According to U.S. Customs and Border Protection, the growth of e-commerce business has led to a large number of shipments eligible for minimum duty-free exemptions, with the number of minimum import packages in the United States exceeding 1 billion in 2024. As of January 11, 2025, U.S. Customs and Border Protection has fully implemented Section 321, the "minimum amount of tax exemption declared (also known as small exemption)." The Mexican Tax Agency announced the implementation of the new tariff policy on December 31, 2024, and from January 1, 2025, there will be a 17% tariff on goods worth between $50 and $117 from the North American Free Trade Agreement (USMCA) member countries such as the United States and Canada. In addition, Vietnam also issued a statement that from February 18, 2025, Vietnam will stop the VAT exemption policy for small goods imported by express delivery and imported goods with a value of less than 1 million VND imported through e-commerce platform services will no longer enjoy duty-free treatment.
The United States, Mexico and Vietnam have tightened their tax exemption policies for small items. The first is the impact on these countries themselves. Tightening the tax exemption policy for small items can reduce the impact of low-priced foreign goods on their own national markets, help eliminate unfair competition between domestic and foreign goods in taxation, and promote tax fairness. At the same time, imposing tariffs on low-value goods and small-value goods imported through Courier companies can increase the government's fiscal revenue, close tax loopholes, and provide more financial support for public services and social security. In addition, it will help protect the domestic market, promote the development of industries such as local textile and garment manufacturers, enhance the competitiveness of local enterprises, promote local consumption and the development of small and medium-sized enterprises, and reduce the impact of low-priced foreign goods on local enterprises.
The second is the impact on cross-border e-commerce, after these countries tighten the tax exemption policy of small pieces, it means that cross-border e-commerce needs to bear higher import taxes and fees, which directly increases the operating costs. In order to maintain competitiveness, some cross-border e-commerce may choose to raise prices or reduce profits and costs, such as optimizing supply chains, improving production efficiency, etc., but this may weaken their market competitiveness. Cross-border merchants need to adapt their business models to the new tax policy. For example, increasing the layout of overseas warehouses to reduce the burden of tariffs and improve the speed of delivery. Some cross-border e-commerce players may choose to reduce or stop their business in certain markets to avoid excessive taxes and operating costs. With the tightening of tax policies, cross-border e-commerce needs to pay more attention to compliance operations to ensure the legitimacy and sustainability of business. This requires cross-border e-commerce to strengthen the research and understanding of the policies and regulations of the target market to ensure the compliance of their own business activities. Cross-border e-commerce exporters may need to adjust their export strategies to accommodate the new tax policy. For example, increasing the understanding and research of the target market, developing more accurate marketing and pricing strategies, and strengthening cooperation with local partners. At the same time, with the tightening of tax policies, cross-border e-commerce importing countries may need to strengthen the supervision of cross-border e-commerce. This requires the government of the importing country to establish a sound regulatory system and system to ensure the fairness and sustainability of taxation, and protect the rights and interests of consumers and fair competition in the market.

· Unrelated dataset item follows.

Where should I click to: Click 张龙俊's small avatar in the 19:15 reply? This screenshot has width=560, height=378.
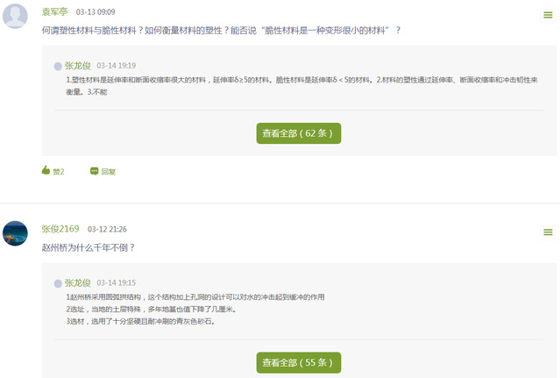point(58,283)
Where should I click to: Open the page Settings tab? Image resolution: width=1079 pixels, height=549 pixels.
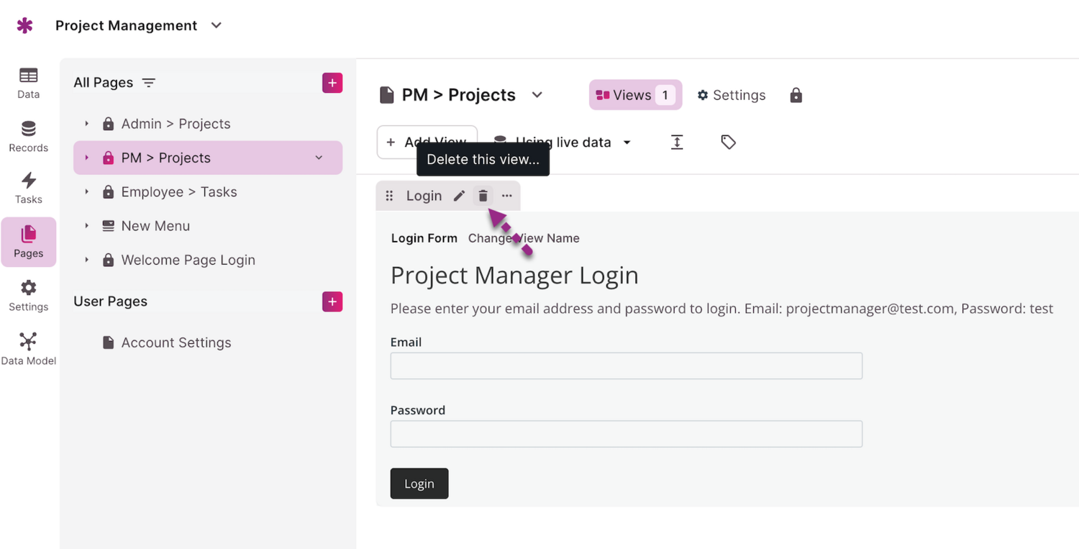tap(732, 95)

The third is the impact on the global trade pattern, and the tightening of the tax exemption policy of small items in these countries can be regarded as an increase in trade barriers. This may affect the liquidity and efficiency of global trade, resulting in higher trade costs and lower trade volumes. In order to reduce taxes and operating costs, cross-border e-commerce players and manufacturers may re-evaluate their global supply chain layout. This may lead to the adjustment and optimization of the supply chain to adapt to new tax policies and market environment. In the context of globalization, trade links between countries have become increasingly close. These policy changes may prompt countries to strengthen international cooperation to jointly address the opportunities and challenges brought by cross-border e-commerce, and promote the health of global trade development by enhancing information sharing and harmonizing tax policies.

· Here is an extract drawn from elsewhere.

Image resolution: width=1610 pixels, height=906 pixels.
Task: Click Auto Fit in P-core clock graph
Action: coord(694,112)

To sum up, the tightening of the tax exemption policy of small items in the United States, Mexico and Vietnam has many impacts on other countries. This requires countries to pay close attention to policy changes and strengthen compliance operations to adapt to the new market environment. At the same time, countries also need to strengthen international cooperation to jointly deal with the challenges and opportunities brought by cross-border e-commerce and promote the healthy development of global trade.